一方で、指揮者としての活躍も目覚ましく、1999年九州交響楽団でデビュー以来、東京シティフィル、都響、新日本フィルなどの指揮台にも登場、緻密な音楽作りが話題となり今後の動向が注目されている。 
現在、東京藝術大学教授・音楽学部長、東京音楽大学客員教授、洗足学園音楽大学客員教授として後進の指導にも当たっている。
※上記は2017年11月2 日に掲載した情報です。

Q1.自分で影響を受けたと思われるアーティストは?

園田高弘、ヴィルヘルム・ケンプ、生では聴いたことがないけれどアルトゥル・シュナーベル。子どもの頃師事していた城多又兵衛先生ご夫妻が園田先生と親しく、リサイタルをいつも聴きに行っていました。ケンプの演奏は、高校生のときに聴いて、音の美しさ、息を呑むようなモーツァルトのコンチェルトなど、衝撃を受けました。シュナーベルは、子どもの頃父がベートーヴェンのソナタ集のレコードを買って来て、それを聴いて育ったんです。この3人のピアニストが僕の原点ですね。シュナーベルが校訂した楽譜は、今でも参考にしながら研究しています。

Q2.ヤマハピアノに対するイメージと印象は?

子どもの頃から弾いてきたので、一言では言えませんが、やはり高音のクリスタルな響きは、ずっと好きですね。

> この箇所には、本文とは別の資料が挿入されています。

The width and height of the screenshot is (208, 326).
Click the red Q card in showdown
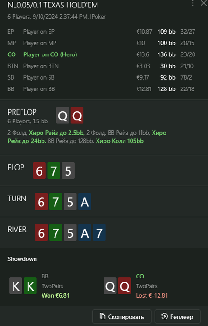[125, 285]
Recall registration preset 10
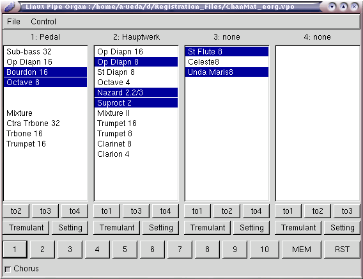Image resolution: width=363 pixels, height=279 pixels. pos(265,250)
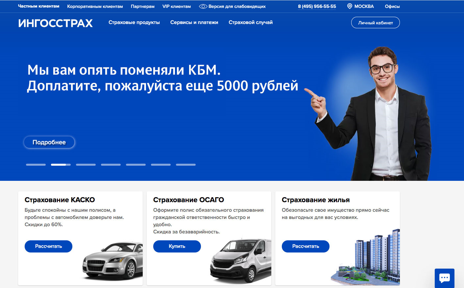Click the ИНГОССТРАХ logo

click(56, 23)
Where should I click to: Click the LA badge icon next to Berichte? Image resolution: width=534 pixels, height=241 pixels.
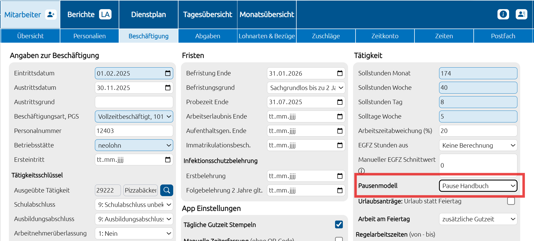click(105, 14)
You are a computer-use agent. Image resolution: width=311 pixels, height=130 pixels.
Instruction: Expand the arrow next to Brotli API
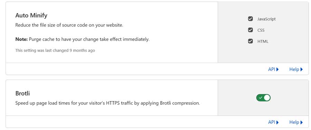(277, 122)
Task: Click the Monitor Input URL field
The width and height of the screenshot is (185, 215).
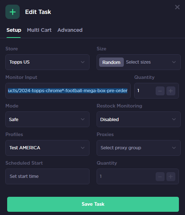Action: [x=68, y=91]
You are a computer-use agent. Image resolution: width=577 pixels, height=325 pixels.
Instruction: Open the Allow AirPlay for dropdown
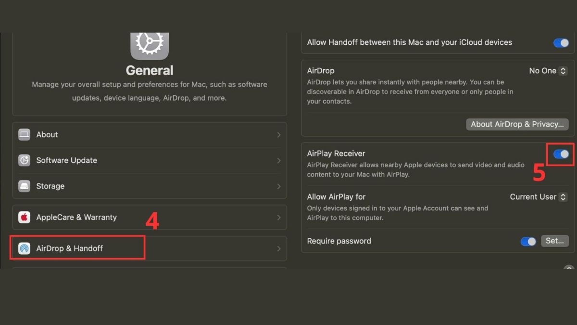538,197
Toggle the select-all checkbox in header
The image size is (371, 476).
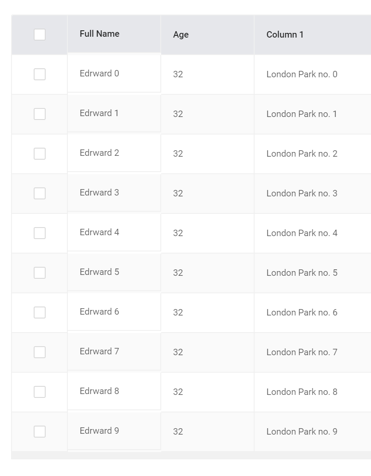39,34
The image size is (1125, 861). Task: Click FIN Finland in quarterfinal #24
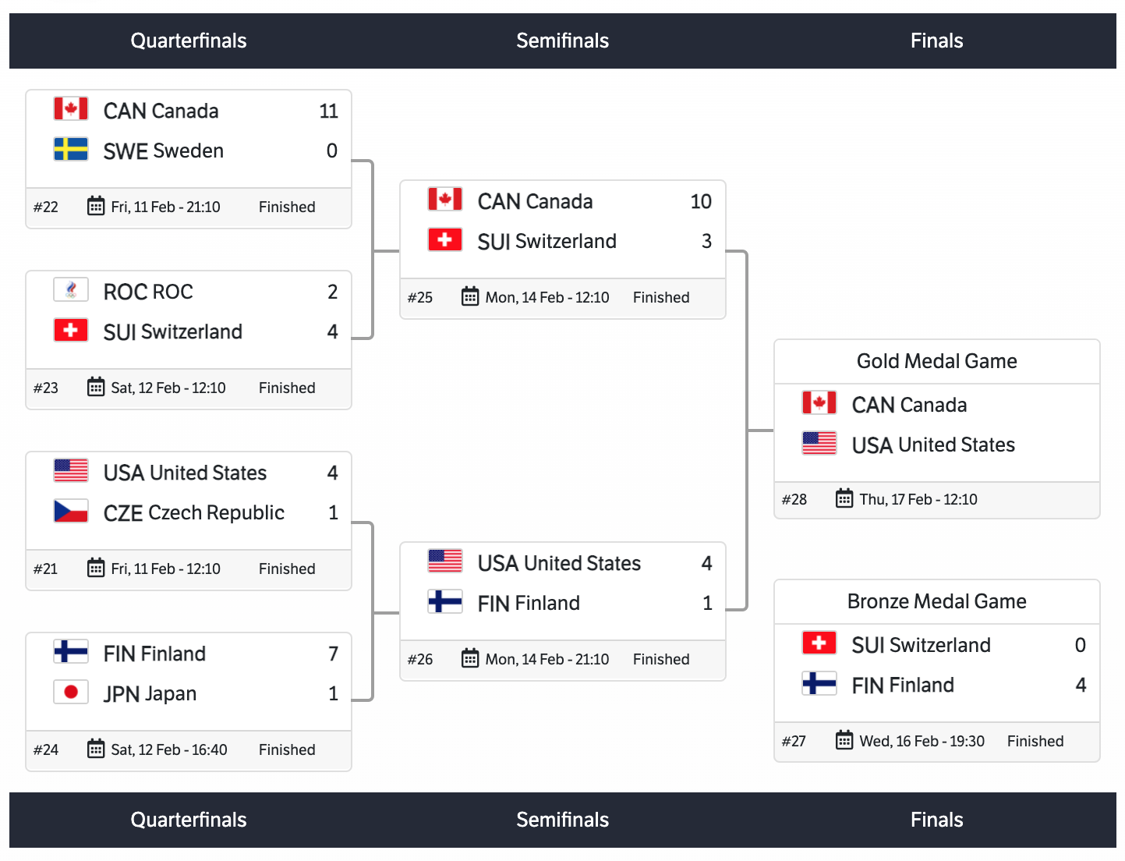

以前、札幌交響楽団のツアーで、ヤマハのコンサートグランドピアノをトレーラーで運んで北海道の各地でベートーヴェン《ピアノ協奏曲第5番「皇帝」》を弾いたことがあるんです。会場はホール、学校の体育館などさまざまで、最北端の知床半島などにも行きました。どんな気象条件、どんな会場でもヤマハのピアノは変わらない、絶対に信頼できるピアノだと思いました。僕の演奏よりたしかだなと(笑)。そして、今一番新しいCFXは、また全然違うタイプのピアノだと思います。芯が太く、重厚な響きがして、多彩な音色の変化をつけることができます。アンサンブルでもバランスがよく、繊細な表現が可能です。すごいピアノが出現したなと驚いています。

Q3.あなたにとってピアノとは?

表現手段としては、一番身についているものなので、自分の何かを表現しようと思ったら、やはりピアノなのだろうなと思います。あえて言えば、自分の「声」でしょうか。悲鳴ばかりあげているんですけれどね(笑)。

Q4.印象に残っているホールは?

プラハのドヴォルザーク・ホールでしょうか。ピアノのリサイタルで2回くらい行っているのですが、ステージの床がデコボコでスノコのようになっていて、独特の響きが生まれるのです。抜けがよくて温かい。チェコのオーケストラのような音がして、とても印象に残っています。

Q5.ピアノを学ぶ(楽しむ)方へのメッセージ。

奥が深い世界ですが、苦労しただけのことは得られると思います。一生つき合う価値があると思います。でも、奥が深いものは、簡単には手が届かない。苦労して、悩んで、やっとつかんだかなと思っても、またそこから世界が広がって苦労する。永遠に追い求める、そういうものだと思います。そこに幸せが見つけられればいいですね。本当に何かが得られたときの感動は、何ものにもかえがたいと思います。